James Abley scripsit:
> I've encountered an issue using TagSoup and I wanted to clarify whether
> it is expected behaviour due to how I'm using it, or something else.
>
> The issue that I'm seeing is that I'm parsing an RSS feed and it
> eventually goes through TagSoup to ensure that I store well-formed XML.
>
>
http://www.guardian.co.uk/football/2009/feb/26/real-madrid-rafa-benitez-liverpoo\
l/rss
>
> The <br/> element between the first two bullet points in that story
> is getting removed when I parse the <item/> description and I'm not
> sure why that is the case.
I can't duplicate this problem with TagSoup 1.2. It turns into a
<br clear="none"></br>, because there's a default attribute value
in the HTML 4.0 DTD, and TagSoup doesn't generate empty elements.
> Is there a source repository that I can check out anonymously and write
> some tests against?
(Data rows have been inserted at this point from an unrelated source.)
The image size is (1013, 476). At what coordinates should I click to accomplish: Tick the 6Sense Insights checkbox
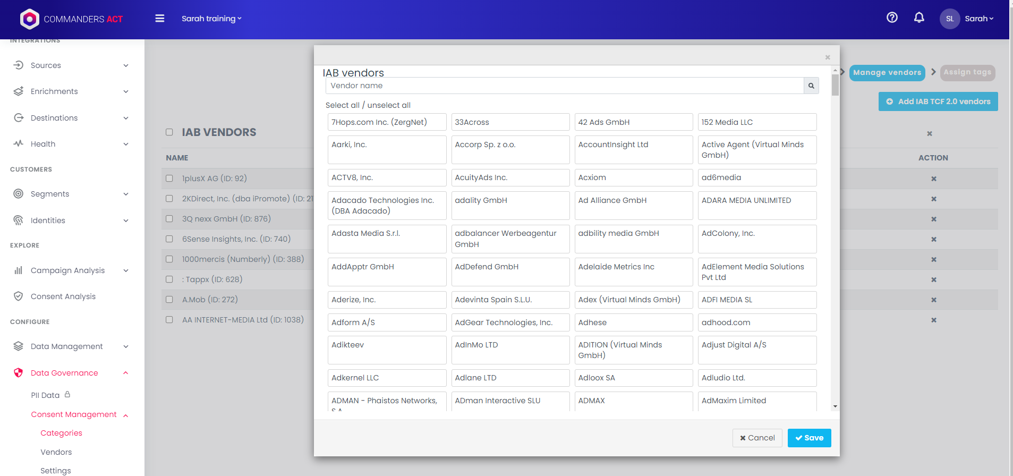coord(169,239)
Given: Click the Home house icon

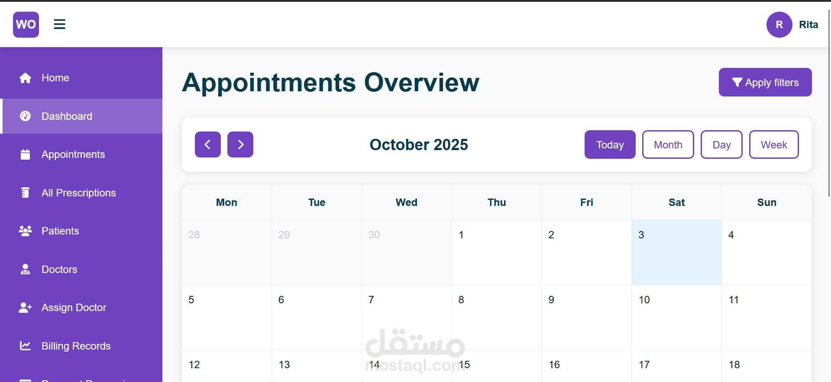Looking at the screenshot, I should pos(26,78).
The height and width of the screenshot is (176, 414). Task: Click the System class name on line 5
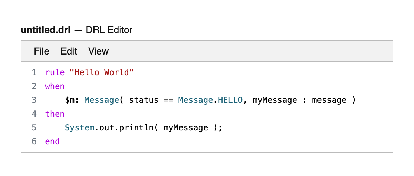tap(80, 128)
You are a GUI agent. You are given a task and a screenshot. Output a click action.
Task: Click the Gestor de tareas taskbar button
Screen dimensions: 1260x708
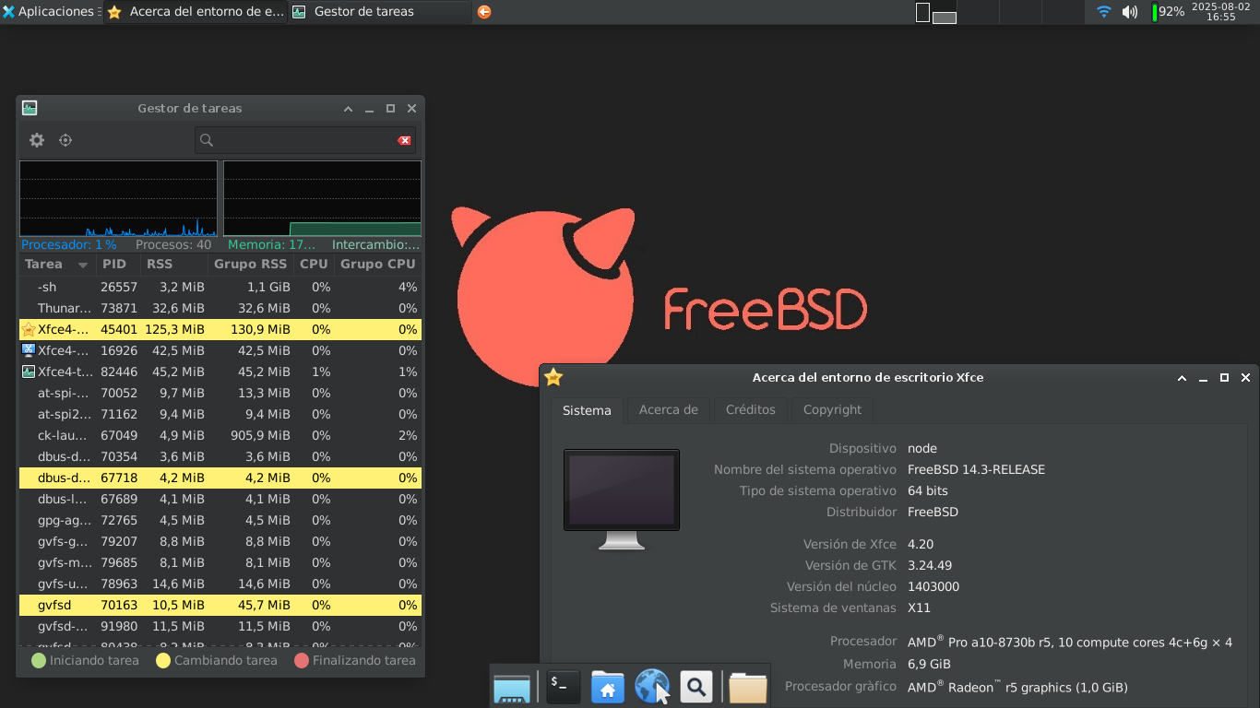point(378,12)
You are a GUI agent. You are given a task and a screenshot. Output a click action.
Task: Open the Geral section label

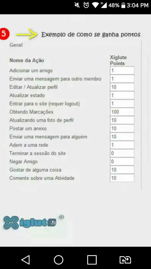tap(16, 45)
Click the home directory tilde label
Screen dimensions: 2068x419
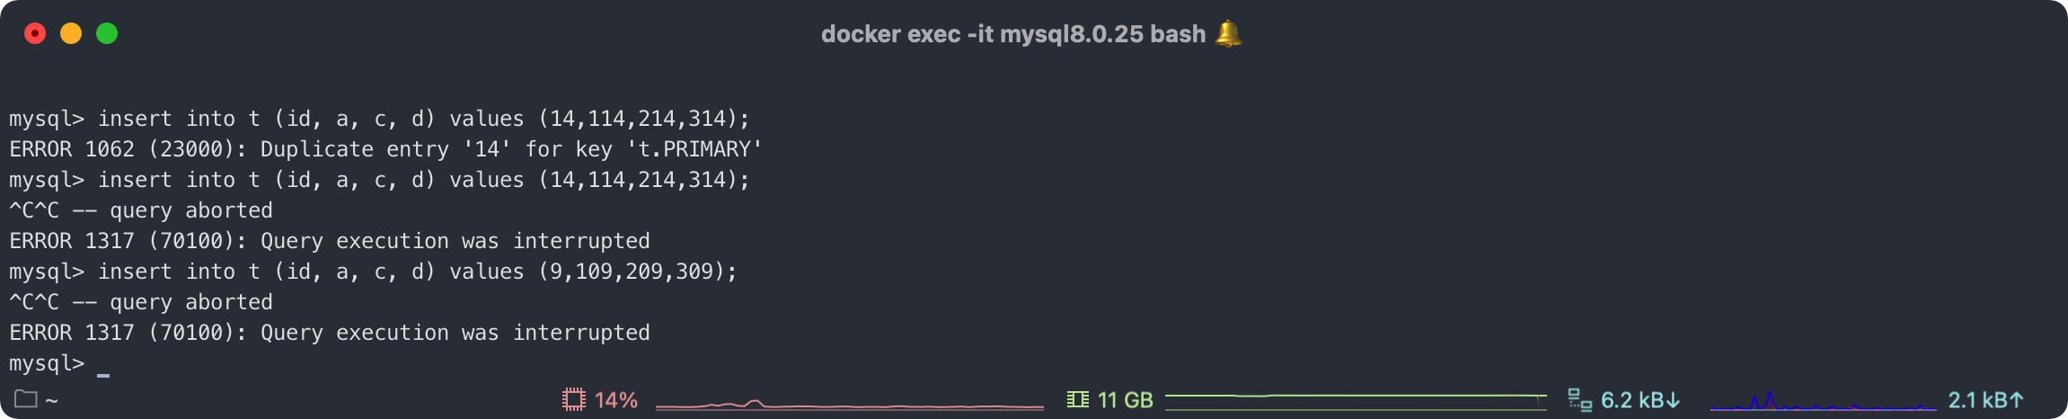[51, 400]
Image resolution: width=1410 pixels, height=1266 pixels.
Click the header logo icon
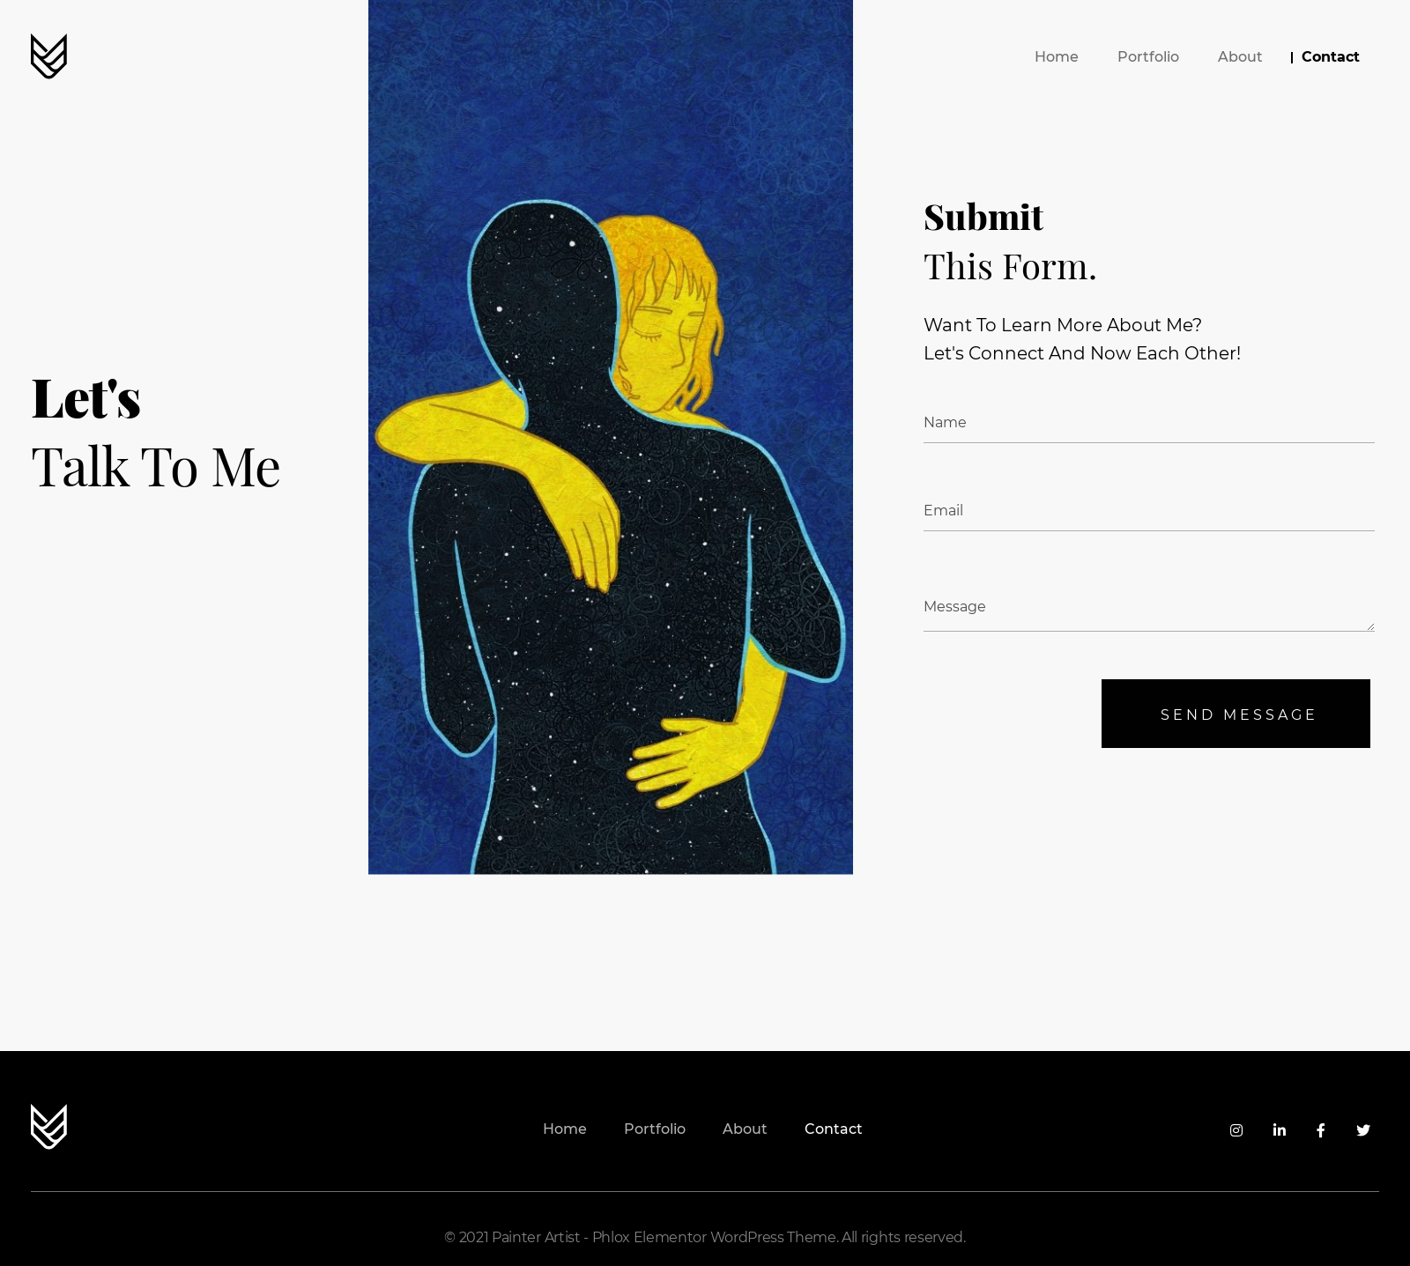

I've not been able to find one through Google -
> too much interference from the Haskell version, etc.
You can always download the source of released versions from
http://tagsoup.info. There is no public repository.
--
John Cowan <cowan@...> http://www.ccil.org/~cowan
But no living man am I! You look upon a woman. Eowyn I am, Eomund's daughter.
You stand between me and my lord and kin. Begone, if you be not deathless.
For living or dark undead, I will smite you if you touch him.